__Given problem__
Reproduce the material below word for word, starting at the line that contains "Task: Open the extension showing red badge 4" and ending at the line that contains "click(120, 4)", with both of those lines included. Leave the pictures out of your copy.

:: Task input

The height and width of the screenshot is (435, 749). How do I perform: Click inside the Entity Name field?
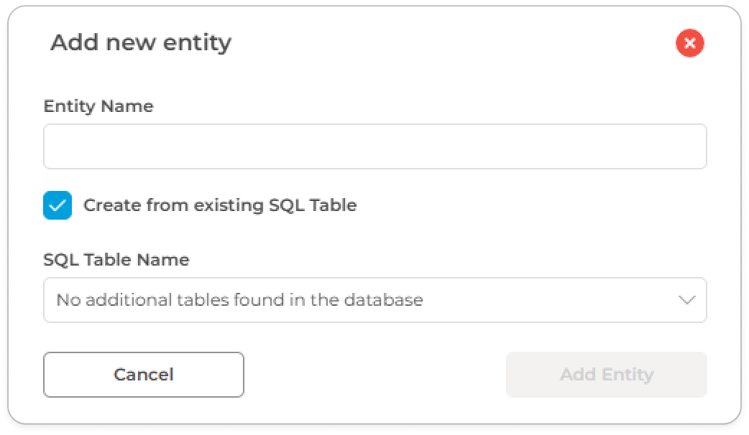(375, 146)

::::
:: Task input

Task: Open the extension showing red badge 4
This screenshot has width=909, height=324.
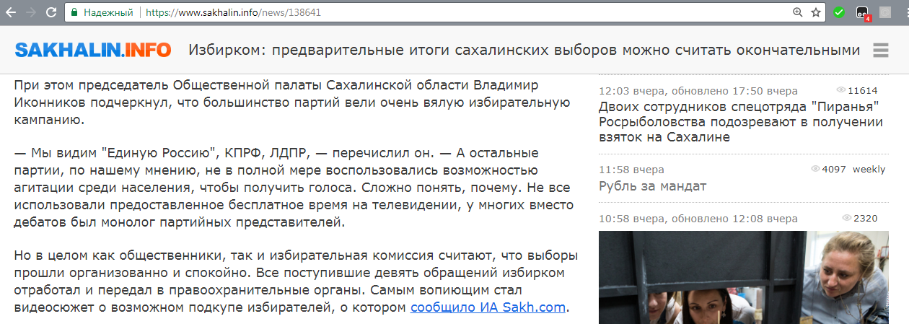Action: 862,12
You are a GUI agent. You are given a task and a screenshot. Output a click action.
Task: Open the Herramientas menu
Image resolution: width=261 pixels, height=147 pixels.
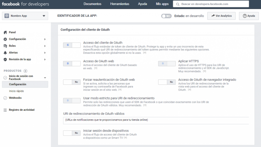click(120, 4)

::::

__Response to the task__
Task: Open the extension showing red badge 4
This screenshot has width=909, height=324.
Action: 862,12
You are a GUI agent. You are given a task and a screenshot. Output a click action.
Task: Open the Herramientas menu
Image resolution: width=261 pixels, height=147 pixels.
click(120, 4)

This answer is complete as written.